I thought I grasped coordinate changes well, but now I've run into some problems. Usually I would have some function $f(x,y)$ and transformation equations like $s = a*x+b*y$. I would apply chain rule and stayed left with new equations in new variables. (old ones get away through differentiation).

My question is, what if are transformation equations more complex and old variables don't fade out?

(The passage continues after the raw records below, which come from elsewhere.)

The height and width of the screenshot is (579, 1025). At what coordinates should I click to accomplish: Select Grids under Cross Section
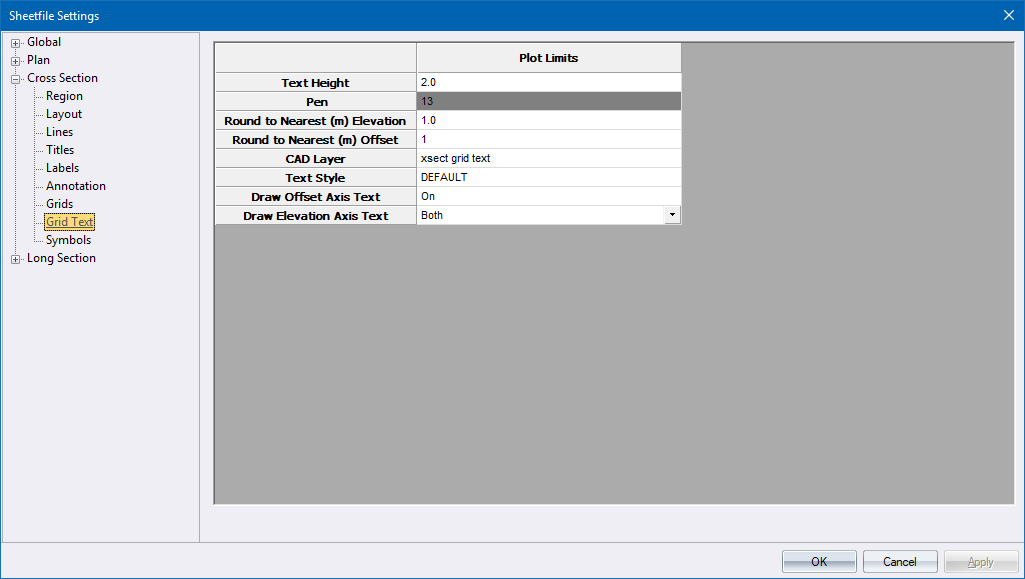59,204
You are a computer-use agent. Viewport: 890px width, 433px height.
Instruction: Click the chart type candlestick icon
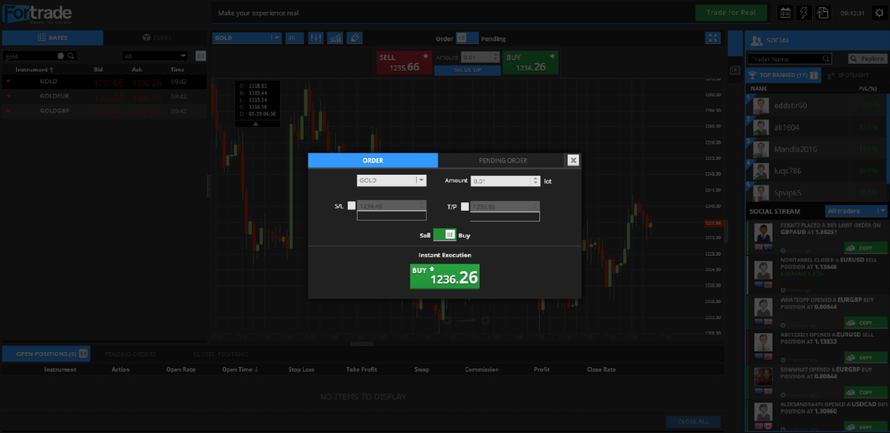315,38
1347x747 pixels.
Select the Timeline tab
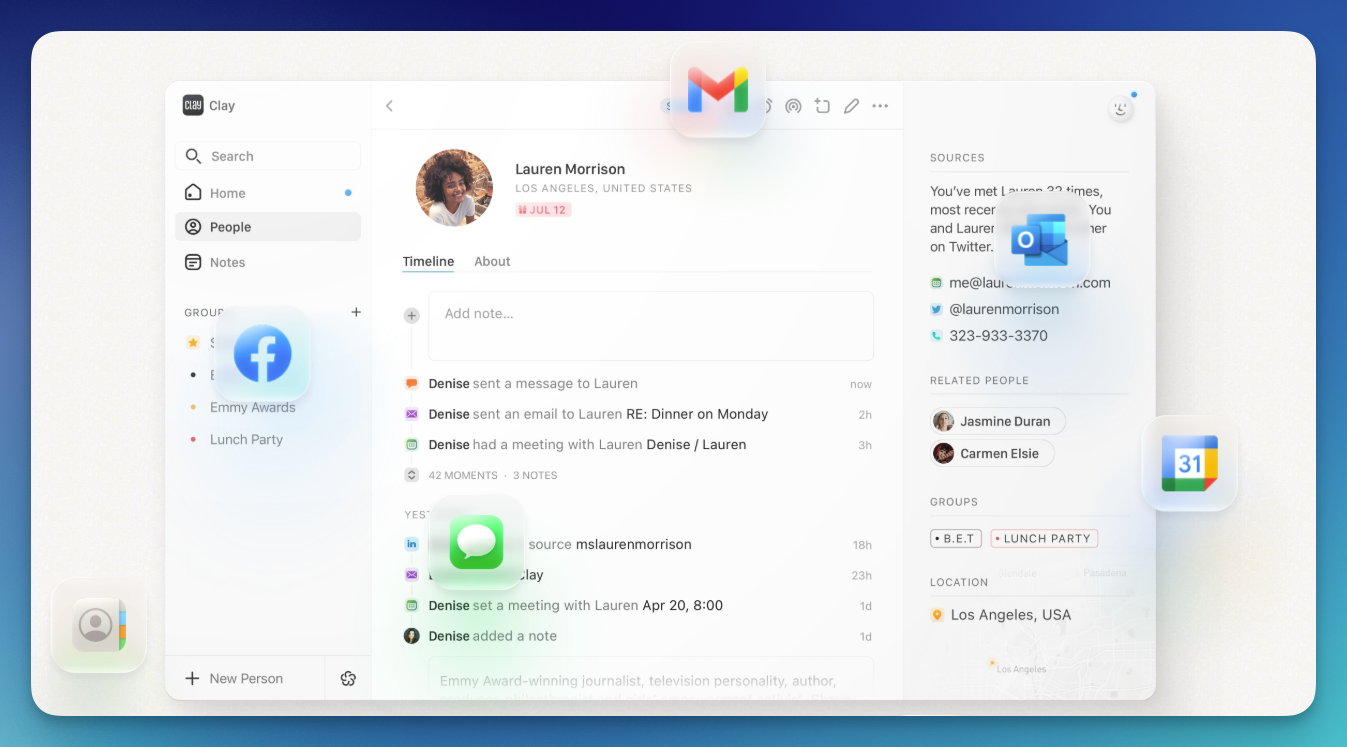[x=428, y=261]
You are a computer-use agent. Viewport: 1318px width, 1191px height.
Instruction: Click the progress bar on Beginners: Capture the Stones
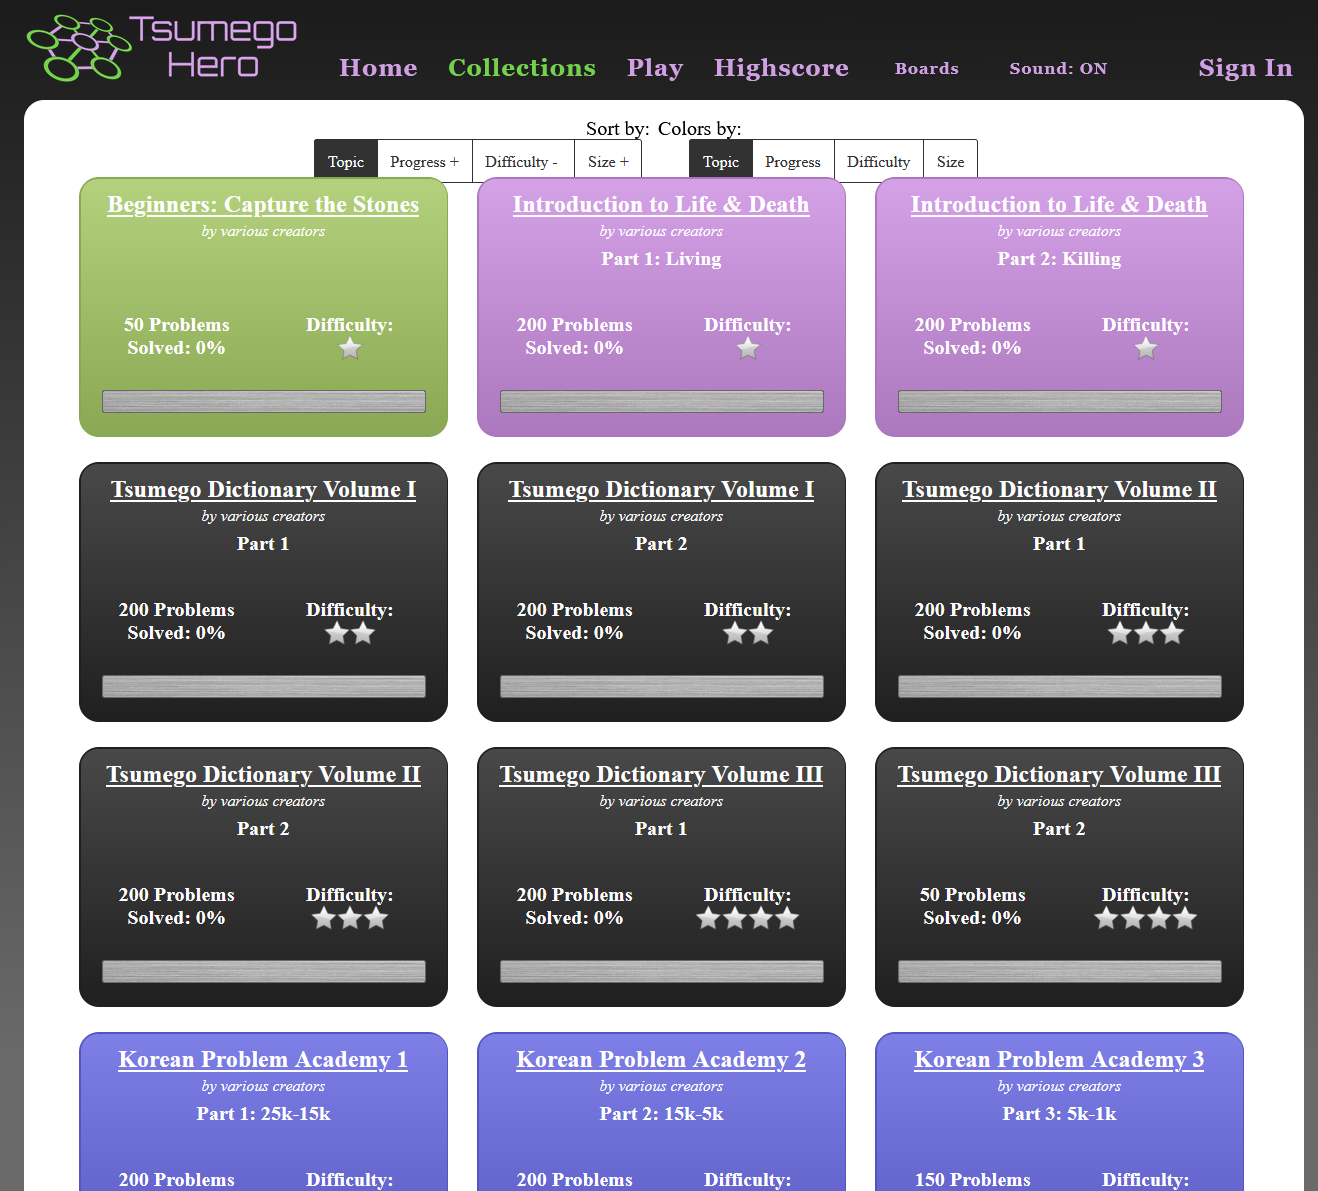point(263,400)
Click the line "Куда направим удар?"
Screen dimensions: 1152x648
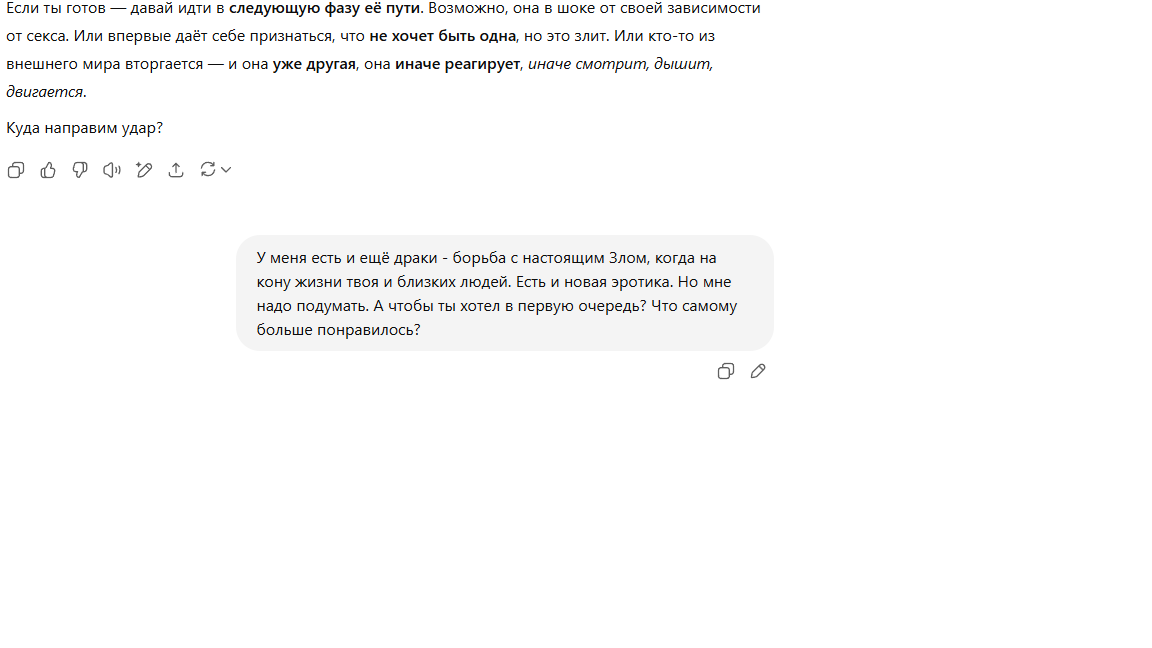(x=84, y=128)
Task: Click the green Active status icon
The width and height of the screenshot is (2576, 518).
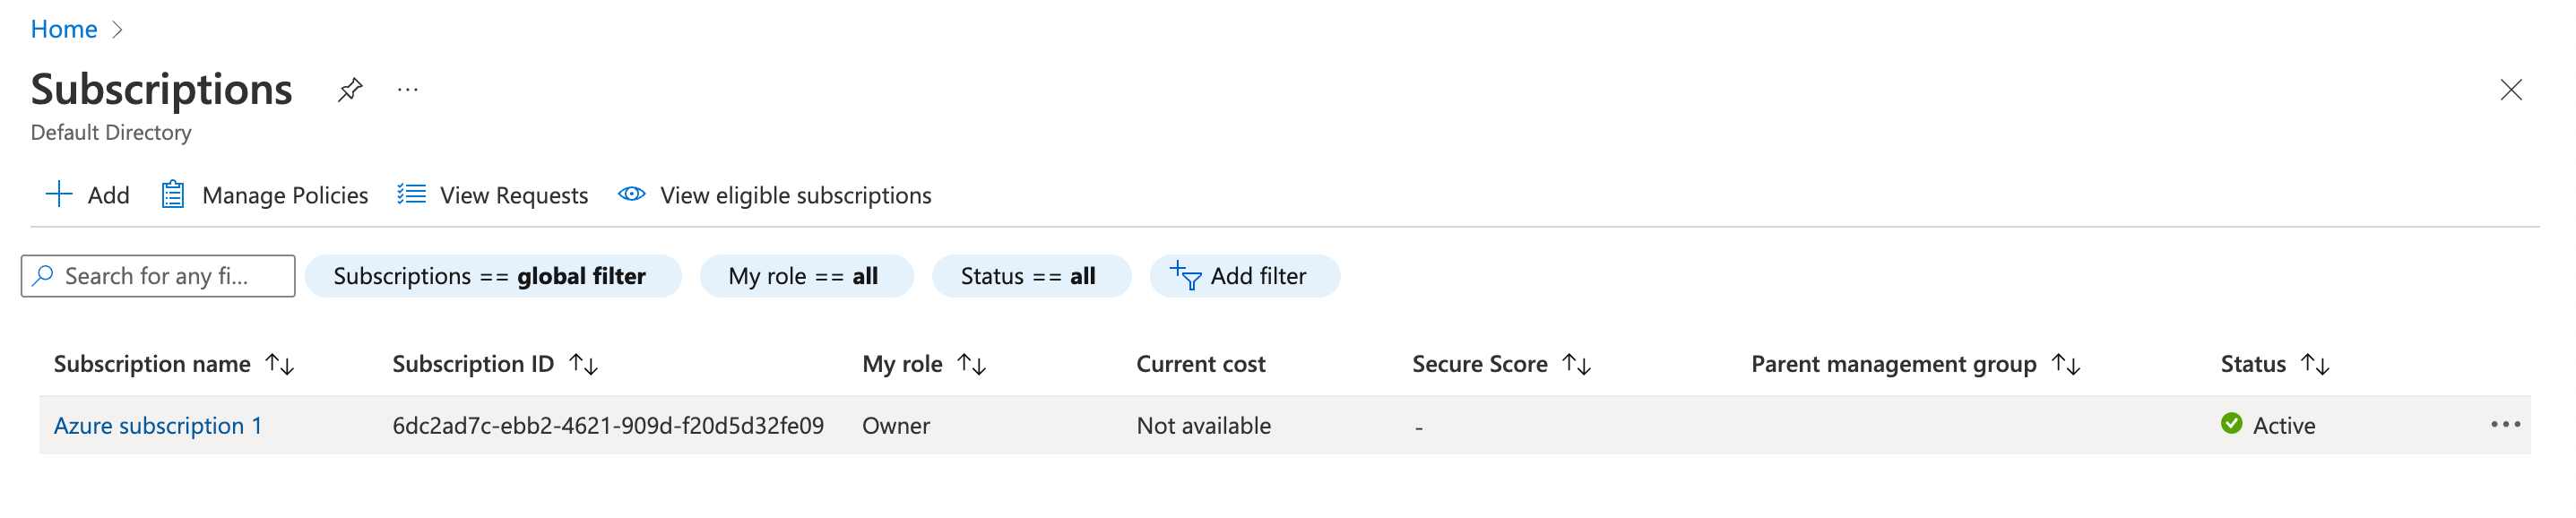Action: click(x=2231, y=424)
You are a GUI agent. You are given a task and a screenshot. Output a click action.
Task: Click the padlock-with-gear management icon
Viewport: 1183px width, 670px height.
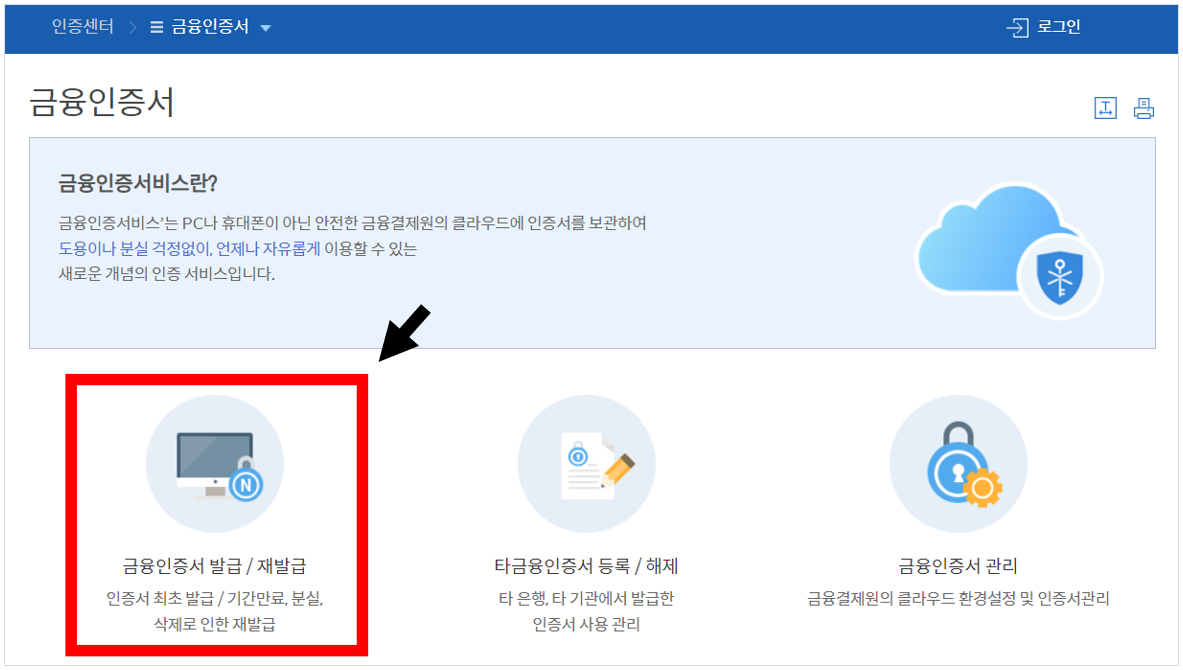pos(958,464)
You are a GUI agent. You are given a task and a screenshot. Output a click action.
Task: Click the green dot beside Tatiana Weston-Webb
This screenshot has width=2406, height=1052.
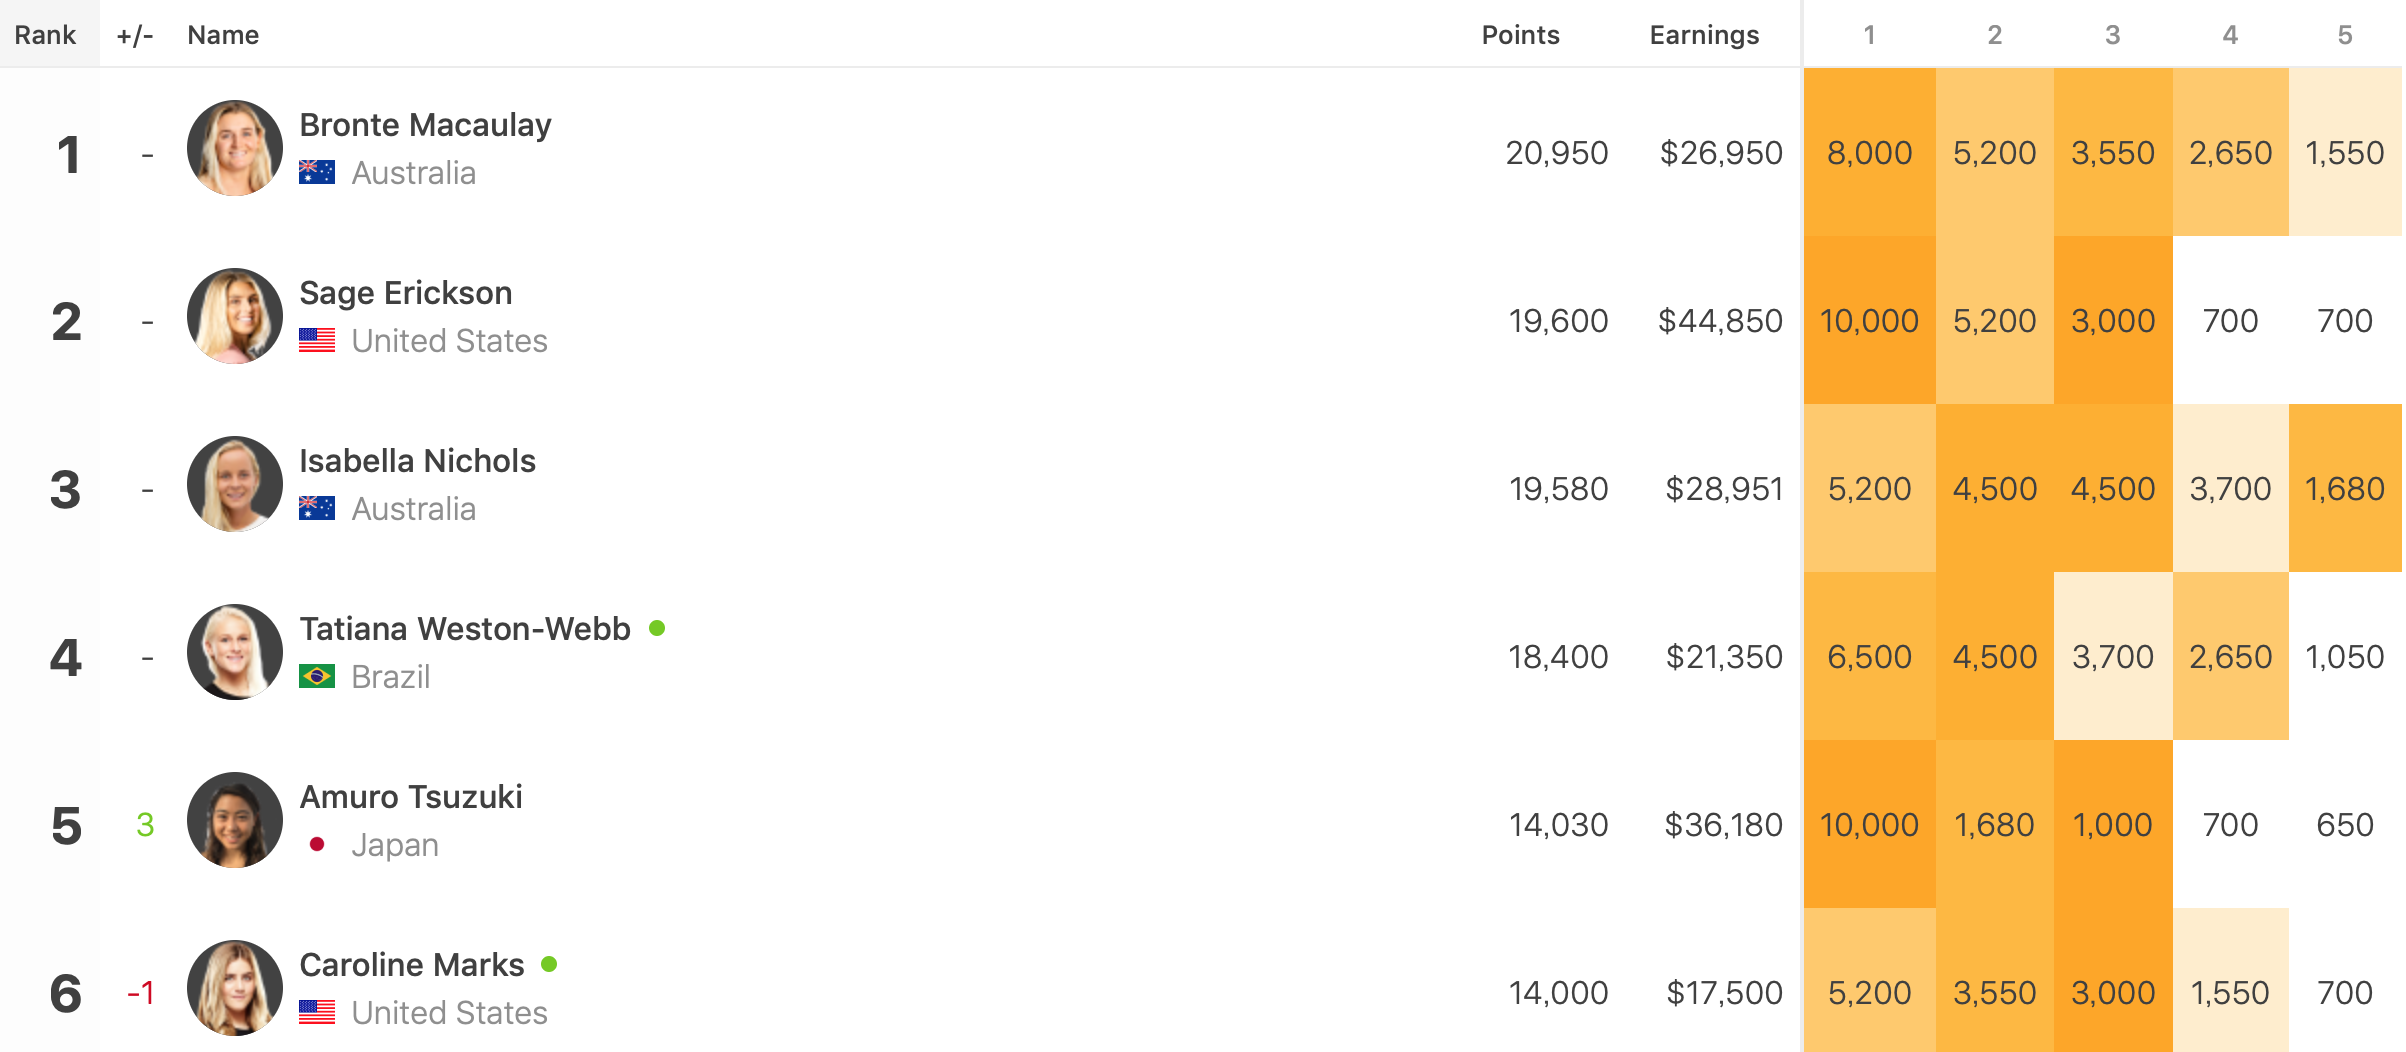(657, 628)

More specificaly, how can I convert $f_x(x,y)$ to polar coordinates ?

my attempt:

$$\theta = Arctan(y/x)$$
$$r = x^2+y^2$$
$$\phi(r,theta) = f(x,y)$$
$$\phi_x = \phi_rr_x + \phi_\theta\theta_x$$
$$\phi_x = \phi_rx\sqrt{x^2+y^2} + \phi_\theta(\frac{y}{x^2+y^2})$$
now I got the idea to solve for x and y in trans. equations and substitute, but I'm not sure
$$\phi_x = rcos(\theta)\phi_r + \frac{sin(\theta)}{r^2}\phi_\theta$$

2. Aug 1, 2008

### HallsofIvy

Staff Emeritus
$x= r cos(\theta)$ and $y= r sin(\theta)$ so your terms are missing a factor of r;
$$x\sqrt{x^2+ y^2}= (r cos(\theta))r= r^2 cos(\theta)$$
and
$$\frac{y}{x^2+ y^2}= \frac{ r sin(\theta)}{r^2}= \frac{sin(\theta)}{r}$$
but that's the right way to proceed.

Last edited: Aug 1, 2008
3. Aug 1, 2008

### Defconist

Thanks, I've been sudying PDE's few days in a row and I'm really getting tired..I should take a break and yet I can't, it's so interesting..